Her heart clenches painfully and again she finds herself betrayed by her own body. "I can't bring you back this time," she says.

"Then it's my turn to bring you back."

She lays her head down on his chest and cries, for the first time, the last time.

She doesn't hear the girl come up behind her, doesn't hear the whistle of the gunblade.

She tastes blood and bile.

She is nothing without him.

"I'm done for," Rinoa whispers against Squall's chest.

viii. the successor

A girl with silver hair and the world in her eyes.

"Sorceress," the girl says. She reaches out with one hand for the black-haired sorceress slumped against her knight, shaking the other girl's shoulder, listening for the telltale flare of magic.

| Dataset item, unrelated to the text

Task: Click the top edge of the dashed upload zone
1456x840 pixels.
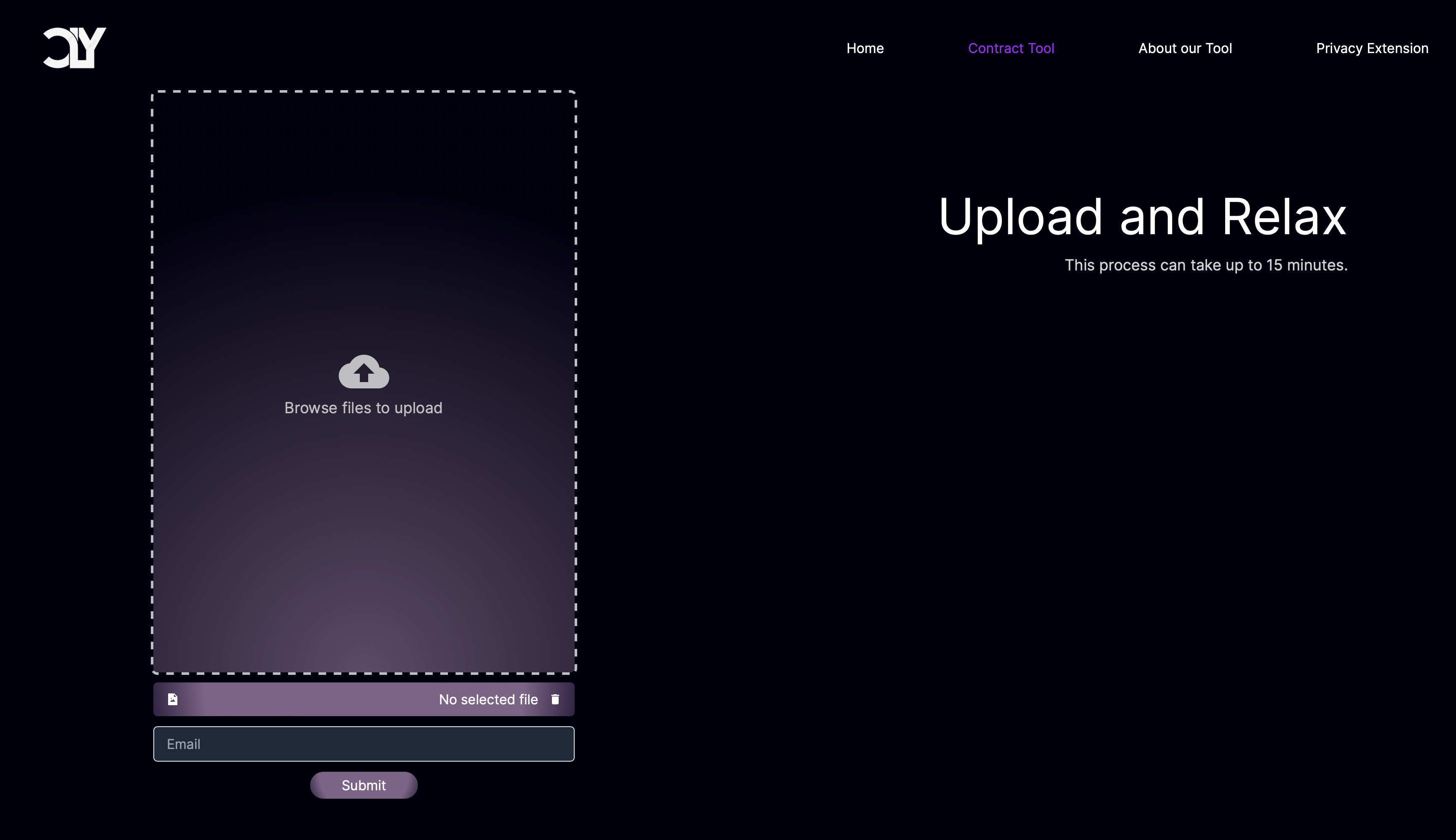Action: click(364, 92)
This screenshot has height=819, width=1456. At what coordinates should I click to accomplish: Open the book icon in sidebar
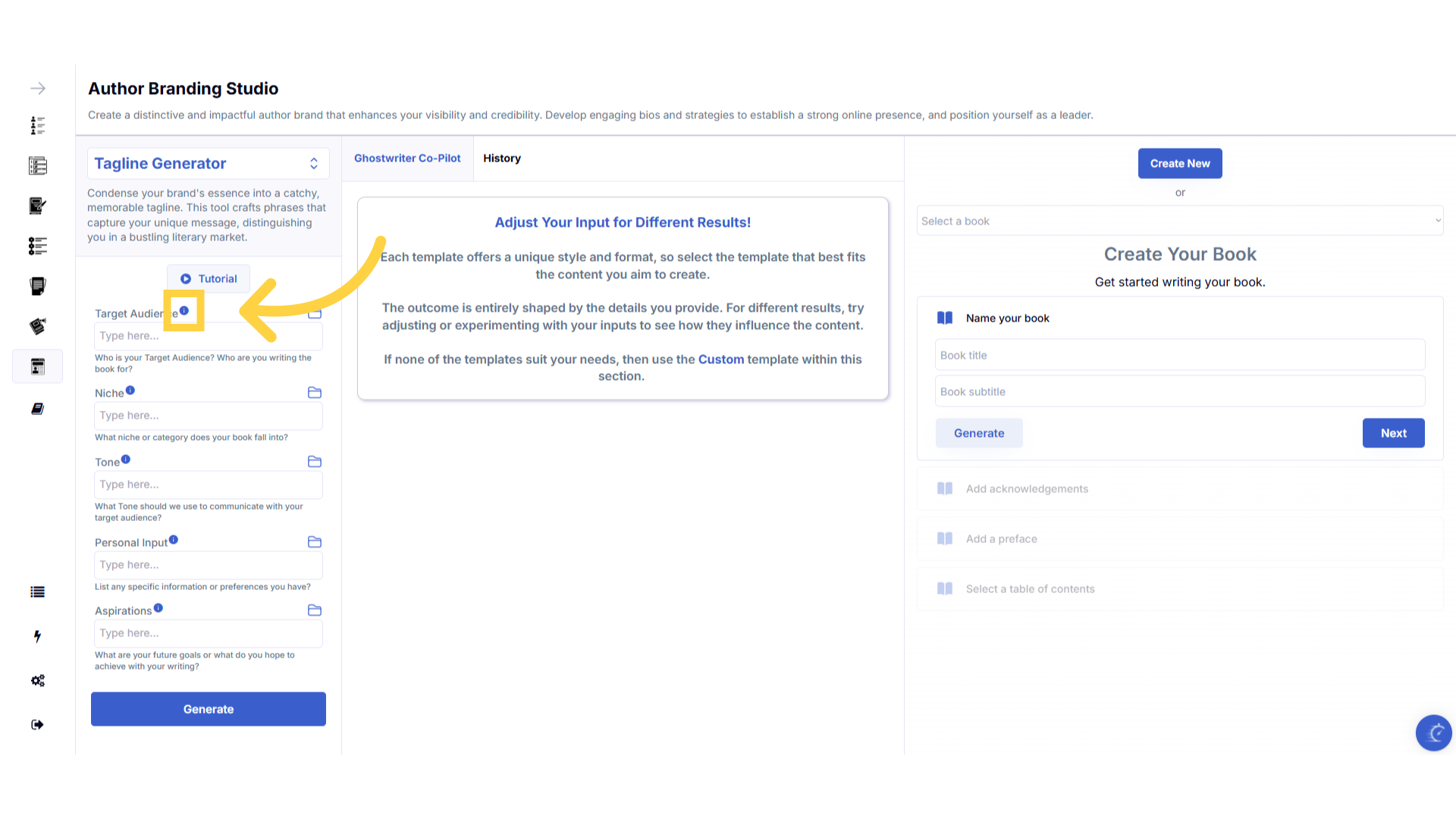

"I am Ultimecia," the girl says. (I am Ultimecia. Time shall compress. All existence denied.) "Pass your powers on to me, great Sorceress, and die in peace." And when that doesn't work, she lies and promises instead, "I'll avenge your fallen knight."

Dying is as easy as breathing, Ultimecia knows. She thinks the other girl might be saying something, a name, a warning, she isn't sure. She cannot hear over the roar of magic in the air, the flow of power from one sorceress to another.

When it's over, she turns to the SeeDs waiting behind her, her friends and loved ones. "It's over," she says with a smile and a sigh. "It's over."